United States Patent: 8268896
Just yesterday, September 18, 2012, technical experts employed - - through our United States Government's Patent and Trademark Office - - by all United States citizens, again confirmed some key facts which we have previously documented for you.
As seen, for two examples, in our reports of:
West Virginia Coal Association | Eastman Coal to Methanol and Electric Power | Research & Development; concerning: "United States Patent Application 20060096298 - Method for Satisfying Variable Power Demand; 2006; Assignee: Eastman Chemical Company, TN; Abstract: A process for satisfying variable power demand and a method for maximizing the monetary value of a synthesis gas stream are disclosed. One or more synthesis gas streams are produced by gasification of carbonaceous materials and passed to a power producing zone to produce electrical power during a period of peak power demand or to a chemical producing zone to produce chemicals such as, for example, methanol, during a period of off-peak power demand. The power-producing zone and the chemical-production zone which are operated cyclically and substantially out of phase in which one or more of the combustion turbines are shut down during a period of off-peak power demand and the syngas fuel diverted to the chemical producing zone. This out of phase cyclical operational mode allows for the power producing zone to maximize electricity output with the high thermodynamic efficiency and for the chemical producing zone to maximize chemical production ... . The economic potential of the combined power and chemical producing zones is enhanced. A process for intermittently producing electrical power and chemicals (and) wherein said carbonaceous material is coal"; and:
West Virginia Coal Association | Germany Co-Produces Methanol & Power from Coal | Research & Development; concerning: "United States Patent 4,665,688 - Power Generating Station with Integrated Coal Gasification; 1987; Inventors: Ulrich Schiffers and Rainer Muller, Germany; Abstract: Power generating plant with an integratd coal gasification plant, with a heat exchanger and gas purification plant connected to the coal gasifier, with a gas turbine and steam power generating plant part connected to the heat exchanger and gas purification plant, and with a methanol synthesis plant";
it is perfectly feasible, through somewhat different optional strategies, to design a single, combined and integrated process that indirectly, through partial oxidation, converts Coal, through an initial production of synthesis gas, "syngas", a blend of Carbon Monoxide and Hydrogen, into both electricity and liquid hydrocarbon fuels.
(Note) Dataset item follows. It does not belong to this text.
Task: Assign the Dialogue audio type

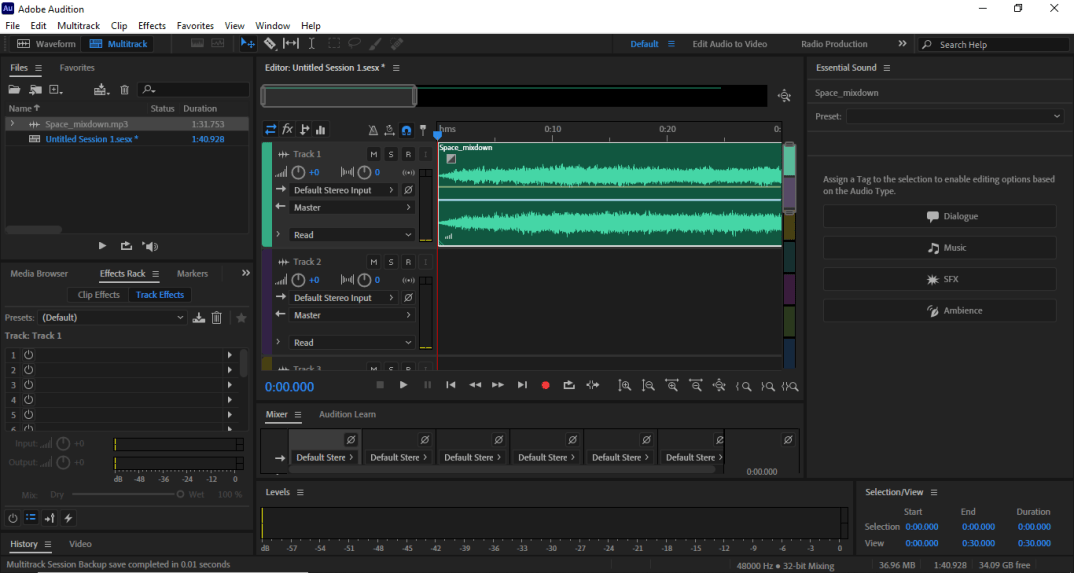Action: pos(939,216)
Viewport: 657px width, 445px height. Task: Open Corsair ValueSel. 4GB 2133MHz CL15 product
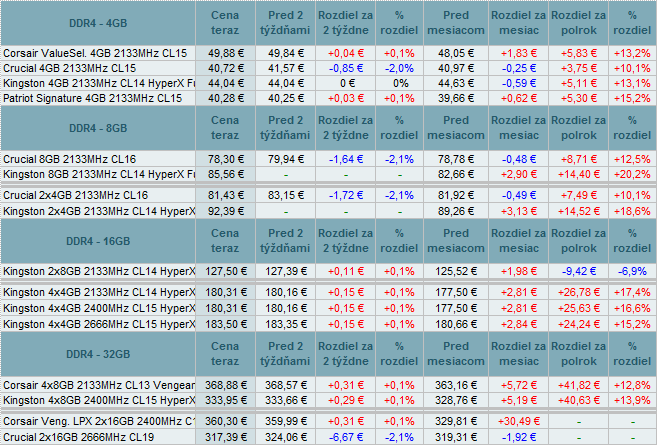click(x=94, y=52)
We further remind you that we have many times cited the Coal conversion and Carbon Dioxide utilization technologies that have, over the course of decades, been established by what is known as the Gas Technology Institute, and it's two precedent organizations, the Institute of Gas Technology and the Gas Research Institute, in the state of Illinois.
A few examples would include:
West Virginia Coal Association | Chicago Gasifies Coal, and Recycles CO2 and Carbon for USDOE | Research & Development; concerning, in part: "United States Patent 5,092,984 - Pyrolysis of Coal; 1992; Assignee: Institute of Gas Technology, Chicago; Abstract: A method for mild gasification of crushed coal in a single vertical elongated reaction vessel ... . Government Interests: The U.S. Government has a paid-up license in this invention and rights as provided for by the terms of contract No. DE-AC21-87MC24266 awarded by the U.S. Department of Energy"; and:
West Virginia Coal Association | Chicago Converts CO2 to Methane | Research & Development; concerning: "United States Patent 3,766,027 - Method and Apparatus for CO(2) Conversion to Methane; 1973; Assignee: Institute of Gas Technology, Chicago; Abstract: A process of fixation and conversion of carbon dioxide from the atmosphere or other sources to produce methane and oxygen ... . A process for the conversion of carbon dioxide to methane"; and:
West Virginia Coal Association | Chicago CO2 + Methane = Hydrocarbons | Research & Development; concerning: "United States Patent 5,064,733 - Electrochemical Conversion of CO2 and CH4 to C2 Hydrocarbons; 1991; Assignee: Gas Research Institute, Chicago; Abstract: A solid electrolyte electrochemical cell and process for concurrent gas phase electrocatalytic oxidative dimerization of methane at one side of the solid electrolyte and reduction of carbon dioxide to gaseous hydrocarbon products at the opposite side of the solid electrolyte".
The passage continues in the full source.